Sekretaris Jenderal GIAMM, Rachmat Basuki, mengemukakan pandangannya mengenai komposisi komponen saat ini. "Kalau untuk listrik itu kan ngerakit aja 30%. Untuk baterai aja di sini 40 udah, 70%. 10% yang dilokalin apa? Yang kecil-kecil," kata Rachmat Basuki pada suatu diskusi di Karet, Jakarta Pusat. Dikutip dari Detik Oto, pernyataan ini menyoroti minimnya lokalisasi komponen di luar perakitan utama dan baterai.
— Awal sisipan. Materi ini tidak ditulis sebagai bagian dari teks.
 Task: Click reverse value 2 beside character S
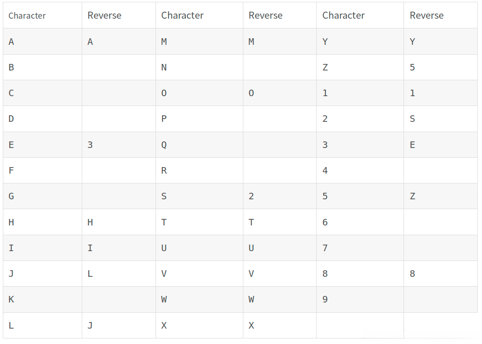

Rachmat Basuki juga mengungkapkan harapannya agar industri otomotif nasional dapat berkembang lebih jauh dari sekadar perakitan sederhana. Hal ini diharapkan agar pemasok suku cadang lokal dapat dilibatkan secara lebih mendalam dalam rantai pasok industri. "Harapannya yang pemasok-pemasok lokal bisa dilibatkan," kata Rachmat Basuki, Sekretaris Jenderal GIAMM.